START Recorded data

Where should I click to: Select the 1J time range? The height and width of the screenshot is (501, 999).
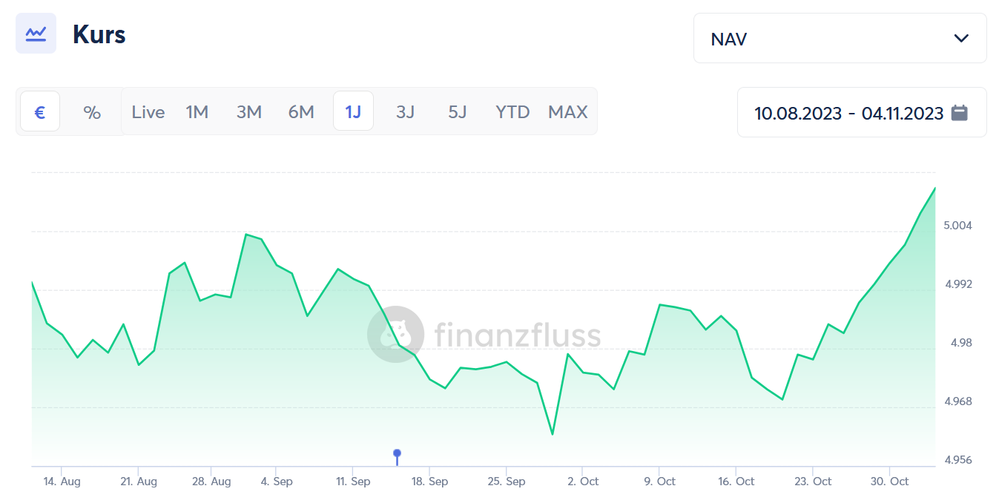tap(353, 112)
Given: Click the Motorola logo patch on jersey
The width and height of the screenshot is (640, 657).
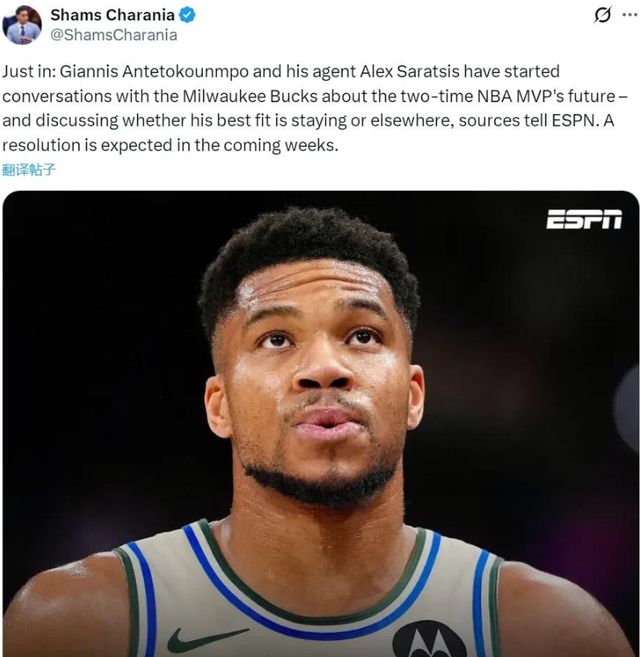Looking at the screenshot, I should click(x=429, y=639).
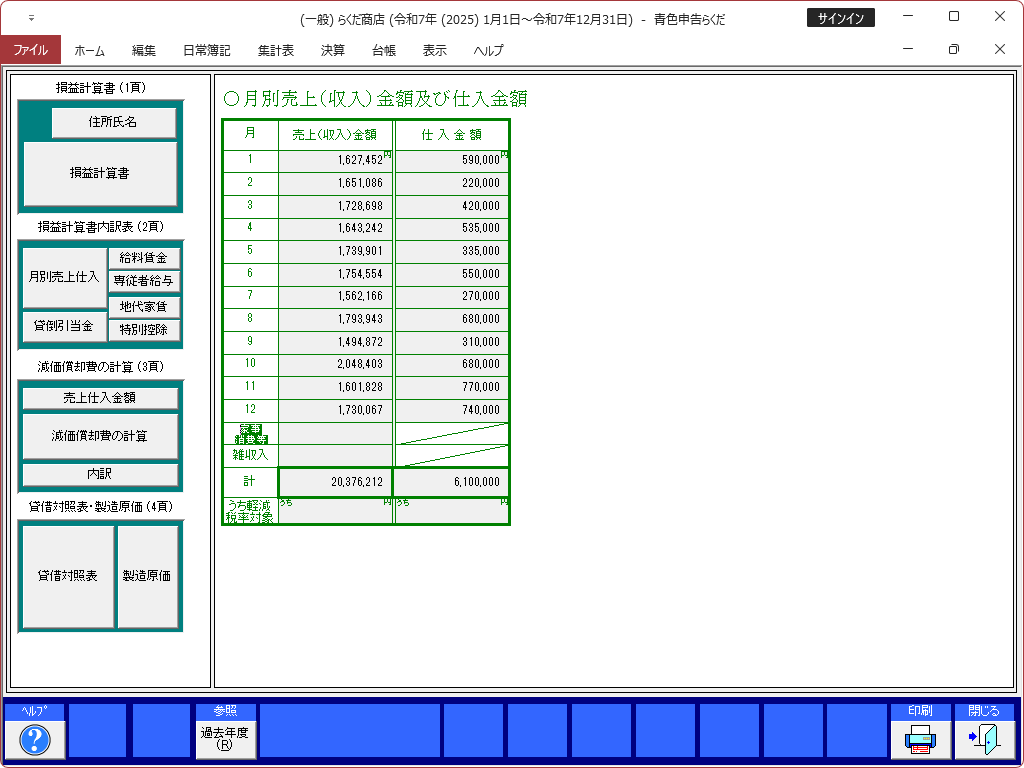Open the 貸借対照表 button

pos(67,576)
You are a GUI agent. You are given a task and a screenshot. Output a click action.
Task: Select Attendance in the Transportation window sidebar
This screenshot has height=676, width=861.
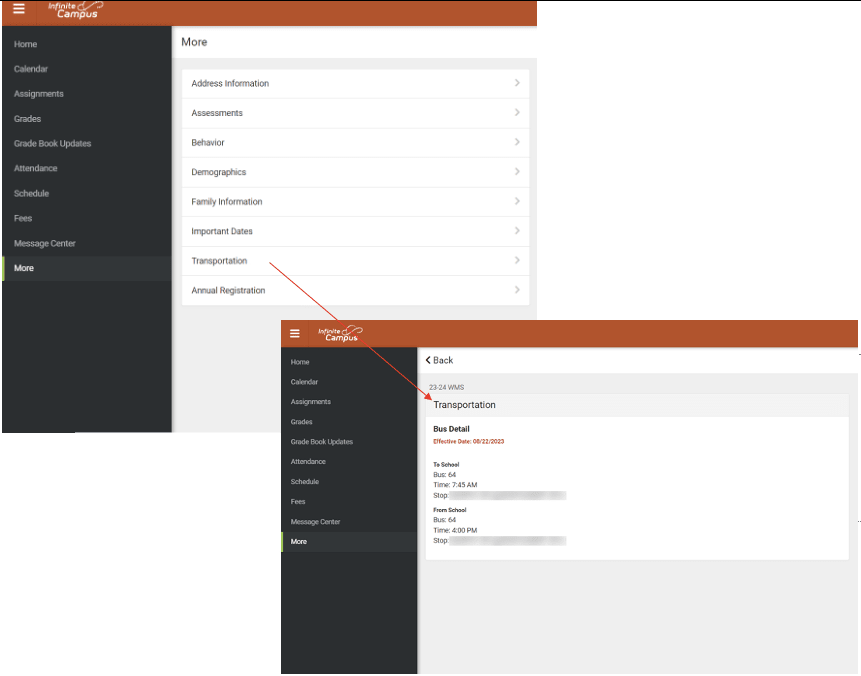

END Recorded data

### [Requirement]
Output all of the entries once more, word for word, with the images removed.

### [Reply]
Where should I click to: Select the 1J time range? The height and width of the screenshot is (501, 999).
tap(353, 112)
Given: Click the Motorola logo patch on jersey
The width and height of the screenshot is (640, 657).
Looking at the screenshot, I should click(x=429, y=639).
Open the 貸借対照表 button

pos(67,576)
You are a GUI agent. You are given a task and a screenshot. Output a click action.
Task: Select Attendance in the Transportation window sidebar
This screenshot has height=676, width=861.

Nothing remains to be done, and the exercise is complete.